3.6. Assessment of the Proposed Method with Existing Works
Currently, there is no available work which classifies non-severe TBI and healthy group. Thus, the performance of the proposed method is only assessed with four similar methods. The first comparison method is the work by Brink et al. [
30] that utilized Naive Bayes to classify TBI from task-free EEG. The second method for comparison classifies the EEG signal by employing the AdaBoost classifier and is developed by McNerney et al. [
29]. The third and fourth methods were our previously developed methods based on SVM [
91,
92]. In our previous work, the same pre-processing procedure presented in
Section 2.2 was used to pre-process the data. Alpha band power and theta power spectral density (PSD) were extracted to train two SVM classifiers, respectively.
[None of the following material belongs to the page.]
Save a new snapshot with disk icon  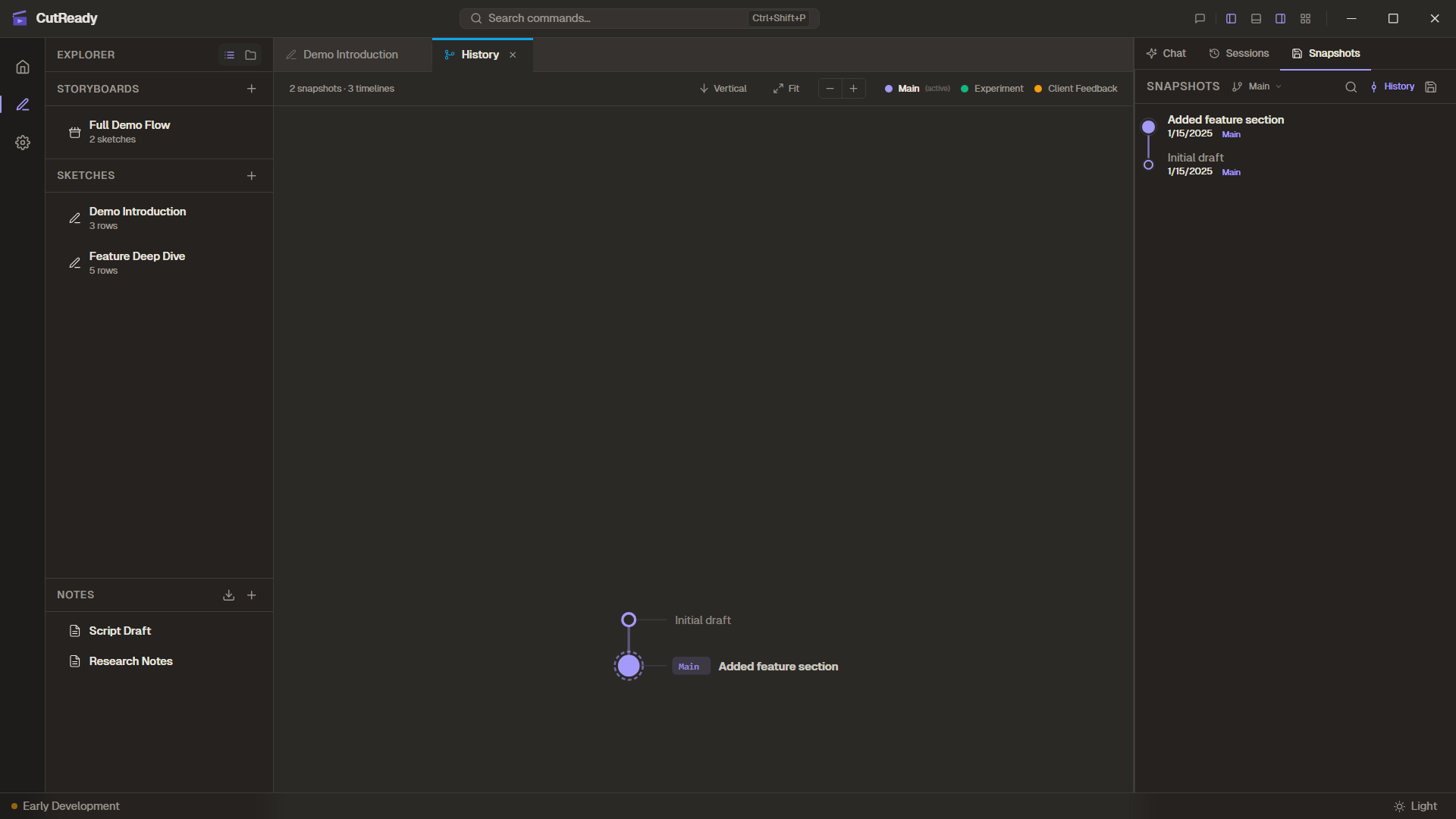(x=1431, y=87)
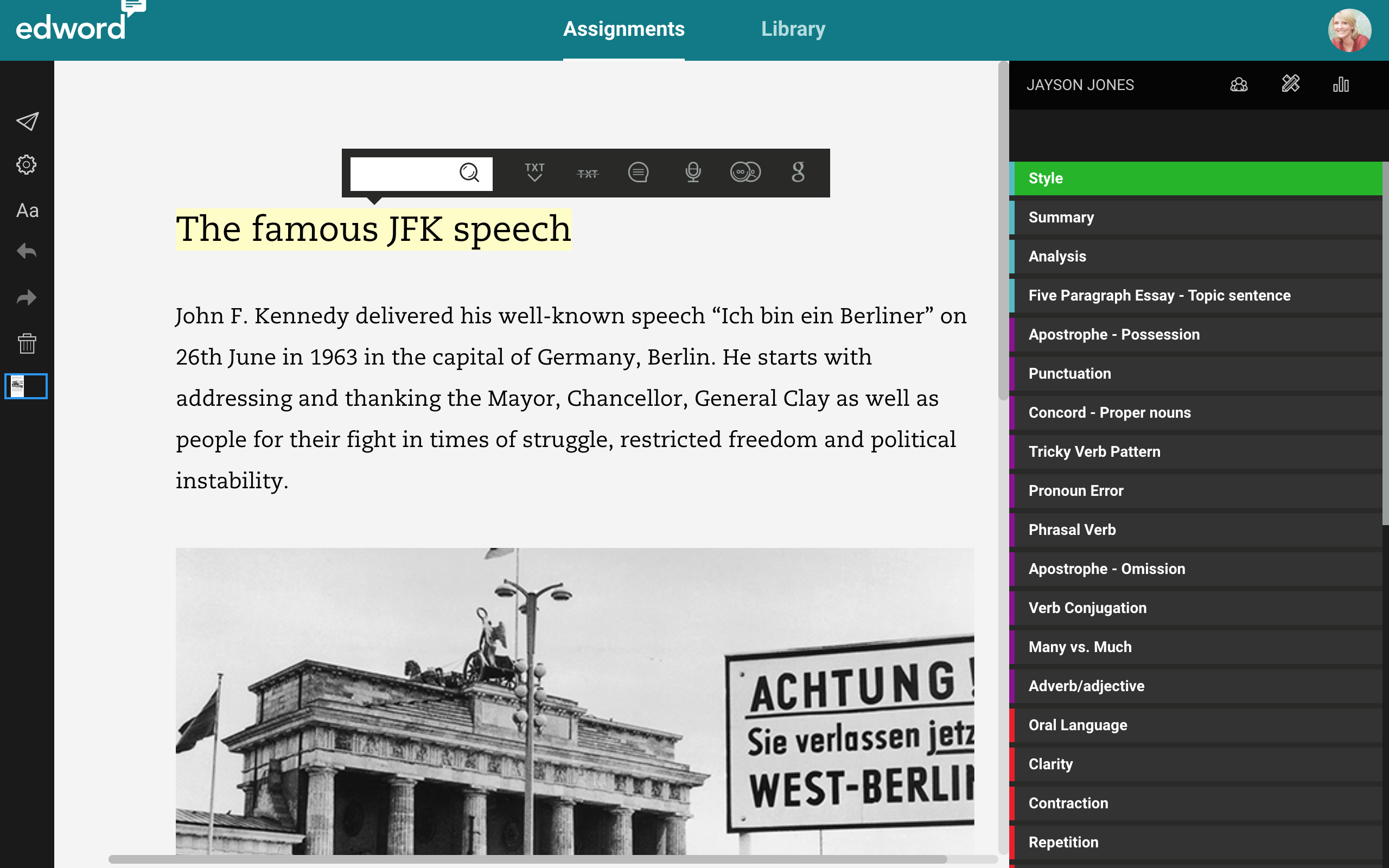Image resolution: width=1389 pixels, height=868 pixels.
Task: Click the Google search icon in toolbar
Action: pyautogui.click(x=798, y=172)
For a reasonable assessment, the same dataset and training process is utilized. The performance of each method and the proposed LSTM ECOC-SVM is shown in
Table 10.
Asserting that the extracted features from the frequency bands can provide valuable data to the classifier, the four comparison methods [
29,
30,
91,
92] used the frequency band-based features. In contrast, the proposed approach in this research does not require any extraction of the features. The EEG is passed into the proposed architecture per time step, where important information from each time step is remembered by the gates of the LSTM cell. In a way, the correlation between each time step is extracted using BPTT and stored as activations. The proposed architecture fully utilized the temporal advantage of the EEG time series. By avoiding extensive feature extraction, the proposed architecture can directly learn effectively from the pre-processed EEG signal.
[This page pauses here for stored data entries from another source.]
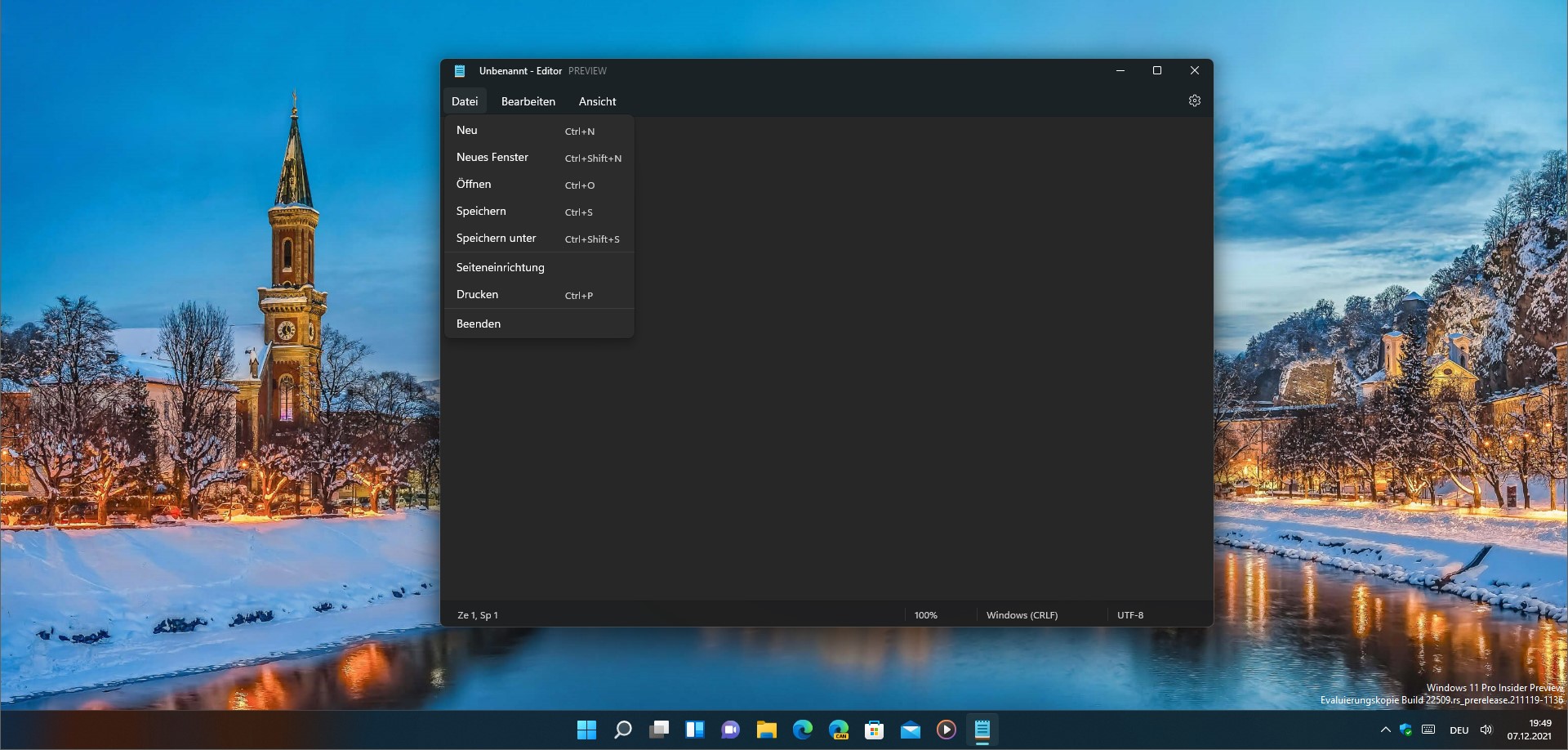The width and height of the screenshot is (1568, 750).
Task: Select Speichern unter from the menu
Action: point(496,238)
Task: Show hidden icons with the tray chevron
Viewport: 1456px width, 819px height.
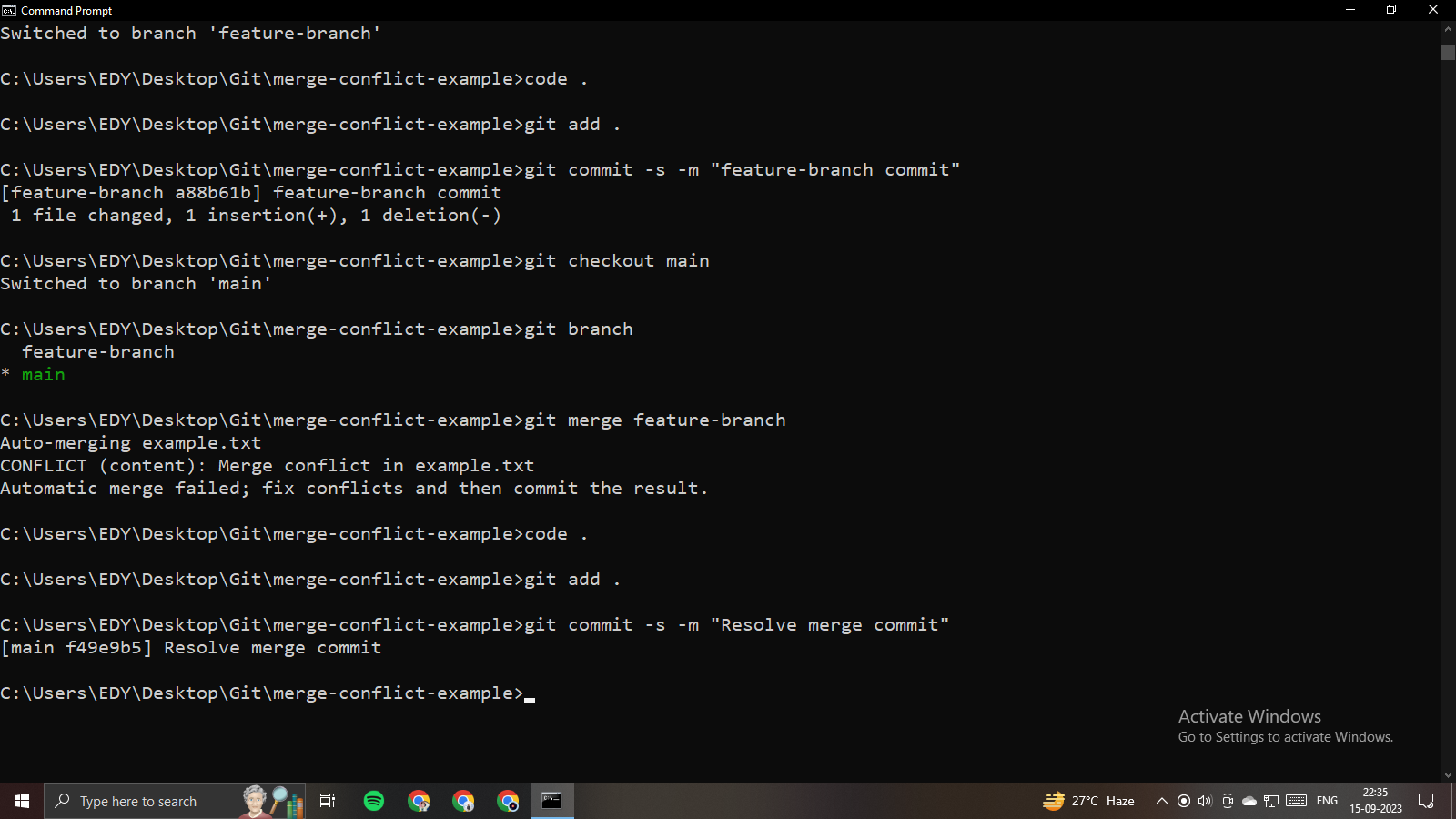Action: click(1162, 801)
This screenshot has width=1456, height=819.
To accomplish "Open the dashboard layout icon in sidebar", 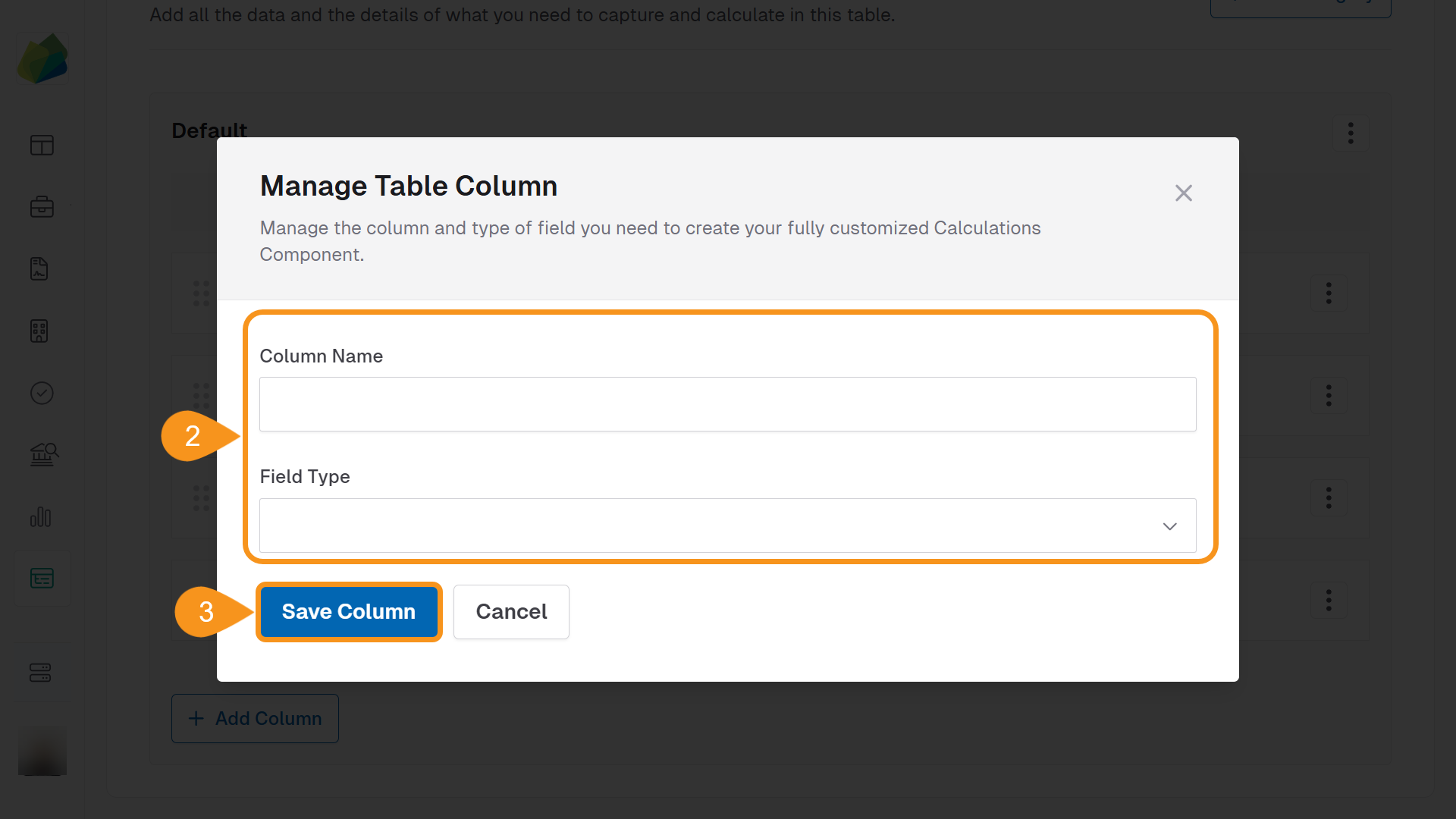I will [x=42, y=145].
Results have shown the proposed architecture outperformed the other two methods with high performance with the classification accuracy of 100%, the sensitivity of 100%, the specificity of 100%, and the precision of 100%. Naive Bayes presented a comparable performance (i.e., the classification accuracy of 97.01%). However, to ensure such high performance, pre-processing and feature extraction has to be performed in care to ensure high quality and discriminative features can be extracted. On the other hand, the AdaBoost classifier is only able to present a classification accuracy of 62.68%.
Naive Bayes ignored the dependence of the EEG channels and assumed that each feature does not correlate to each other. This may cause a loss in information during the classifier training process because correlations of the channels have been neglected. As such, the proposed approach which uses LSTM should resolve the limitation of Naive Bayes by taking into account the correlation between time steps and also between channels. On the other hand, although the AdaBoost classifier needs less parameter tuning and is simple to use, it is prone to outliers and noise, which is inevitable in EEG signals. Thus, more effort must be taken to ensure the noise and artifacts are fully eliminated for the successful training of classifiers. The proposed method only has to undergo simple bandpass filtering and to remove segments containing artifacts yet with a performance of 100% in all measures.
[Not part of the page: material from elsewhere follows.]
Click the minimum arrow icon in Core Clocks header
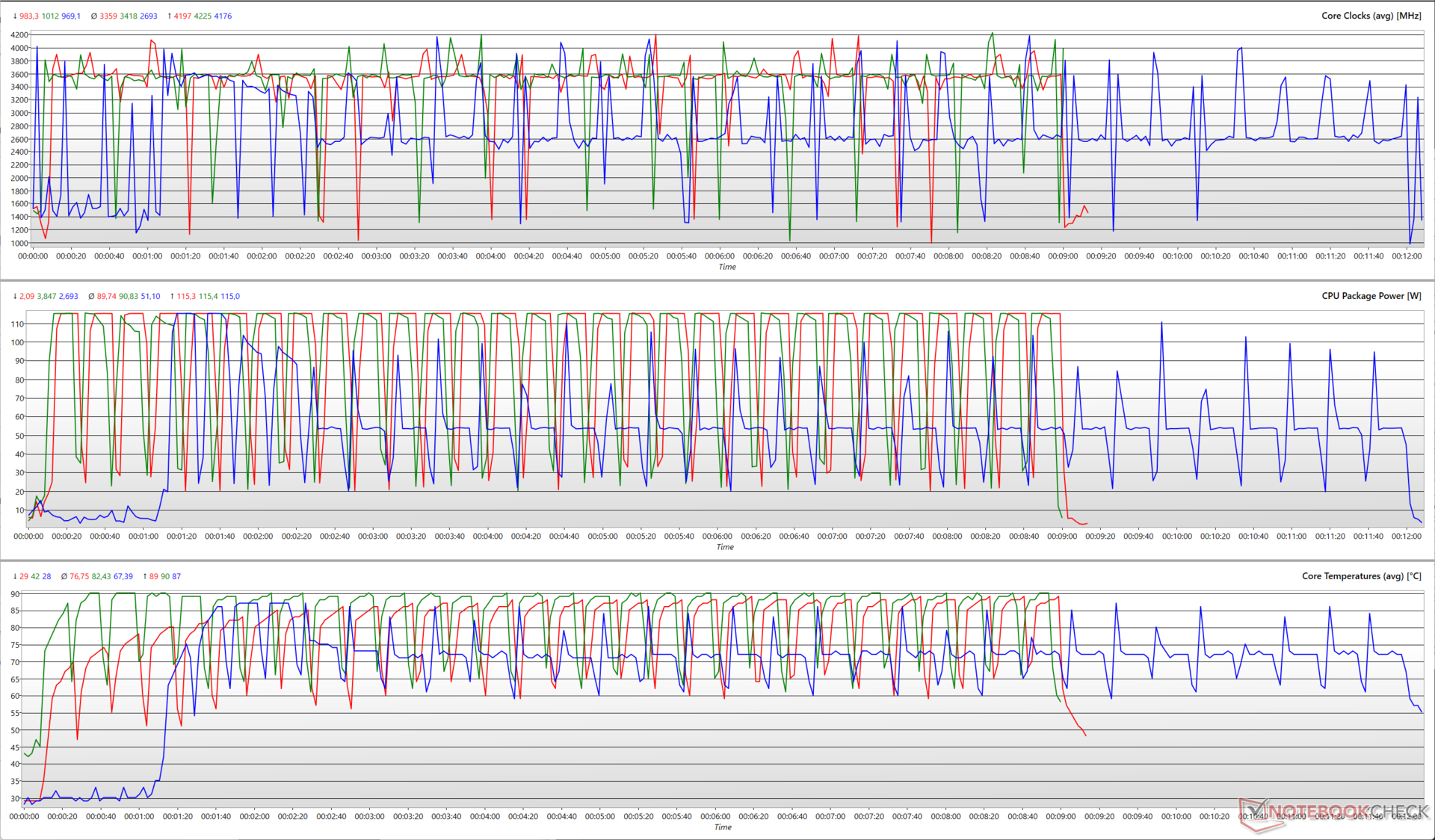The height and width of the screenshot is (840, 1435). tap(15, 16)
Alpha band power and theta band spectral density (PSD) were extracted from the EEG to become the SVM training features for our previous works [
91,
92]. As expected, they have a lower classification performance as compared with the proposed method (i.e., LSTM ECOC-SVM). This is because the information from alpha band power and theta PSD are not adequate to classify non-severe TBI resting-state EEG signals. More information is needed to sufficiently train an SVM, such as correlation coefficient, phase difference, and others.